In more complicated scenarios, branching would continue at each level, as long as groups could still meaningfully be split into increasingly distinct subgroups and then end. The resulting decision tree would give a method according to which new samples could be classified: simply find where they fit in the tree according to their characteristics.
Another approach to classification involves attempting to split the training dataset in two by finding a hyperplane, which best separates samples with different labels. When there are only two independent variables, the hyperplane is a normal two-dimensional line.
For instance, suppose our training dataset consists of types of trees and coordinates in a large field where those trees grow. The data points might be (1, 1, apple), (2, 1, apple), (1, 2, apple), (4, 1, pear), (1, 4, pear) and (4, 4, pear). A line with equation y = 3 – x separates all the apple trees from all the pear trees, and we could use that line to predict whether trees will be more likely to be apple or pear trees by checking which side of the line the tree is on. Finding the best hyperplane can be reduced to a quadratic programming problem and solved numerically.
The approaches to data analysis and data mining we’ve looked at so far can be considered examples of supervised machine learning: they are supervised in the sense that we (humans) label the training data set for the computer, and the computer can learn the relationships by trusting our labels. You may be wondering what kinds of problems and approaches can be used for unsupervised machine learning, in case we don’t know how to meaningfully label the data ourselves.

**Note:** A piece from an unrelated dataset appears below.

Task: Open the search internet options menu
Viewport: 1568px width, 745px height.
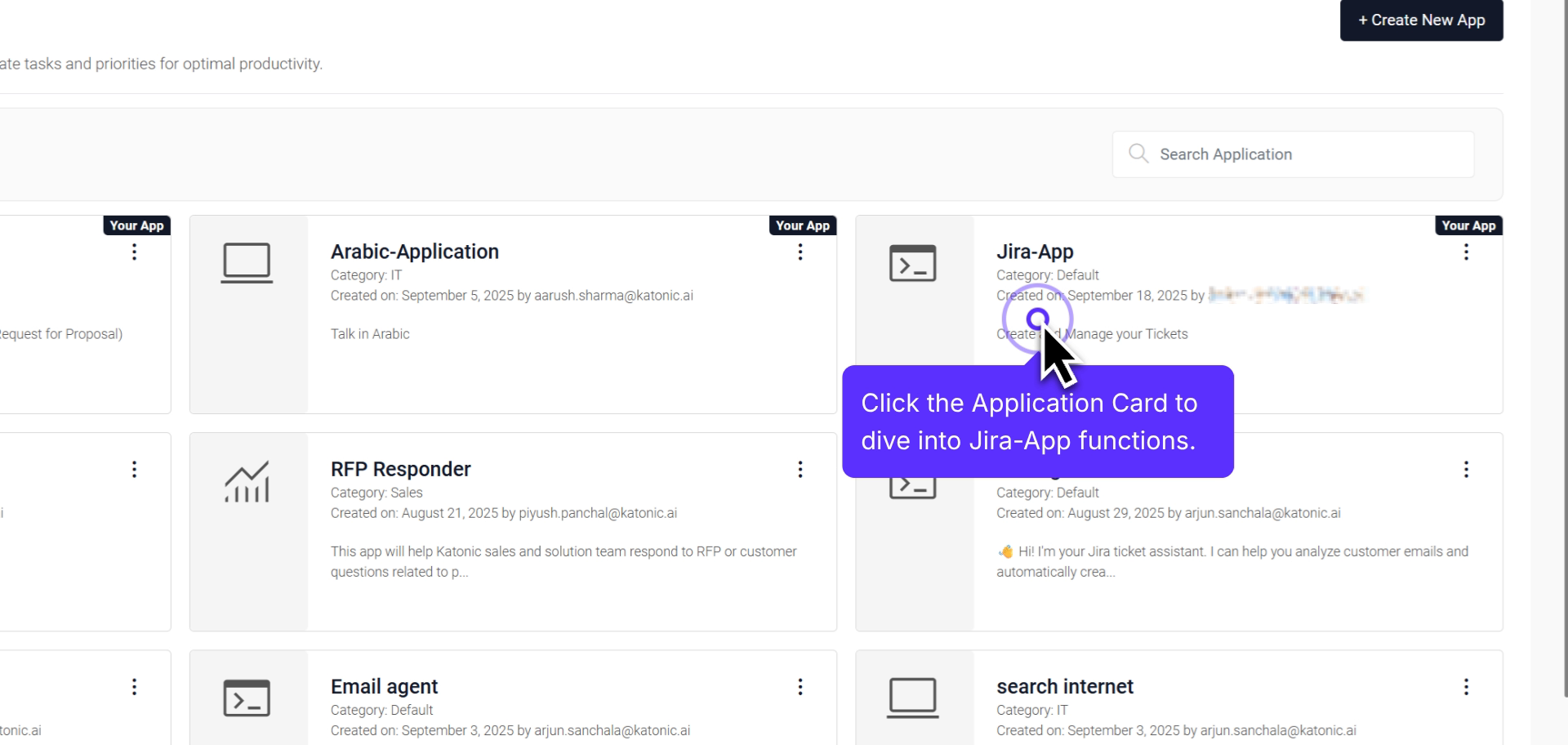Action: (x=1466, y=687)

Clustering is a useful way to uncover potentially useful relationships in data that we might not even know to look for.
Given a bunch of data points, clustering seeks to divide the sample space into groups – or clusters – where members of each cluster are more similar to each other than they are to members of other clusters, based on their characteristics. A bottom-up approach to clustering is to make every data element a cluster initially, and then iteratively combine the two closest clusters into a single cluster, until you end up with just one cluster. This creates a tree that defines sets of increasingly fine-grained clusters at lower levels of the hierarchy. A top-down approach might start with a single cluster and iteratively split the cluster by separating the data element that is most different from the average element in the cluster and moving the data points close to that point into the new cluster. Other approaches, k-nearest-neighbors and k-means, work similarly and employ heuristics to improve the performance of the clustering process.
We’ve seen how traditional mathematical, statistical, and algorithmic techniques can be used to analyze data and derive useful information about the relationships in that data. All of these techniques, and many like them, are easily automated and take the human more or less out of the loop of figuring out the relationships of interest.
These techniques, however, are still inherently constrained by the imagination and intelligence of the humans employing them: Performing a linear regression will always give you the equation of a line, even if the relationships are non-linear; clustering will only cluster by the chosen distance metric, not by one that may be more natural for the given dataset; and so on. However, the advances being made in machine learning and artificial intelligence are incredibly exciting and I look forward to the next developments our industry will make.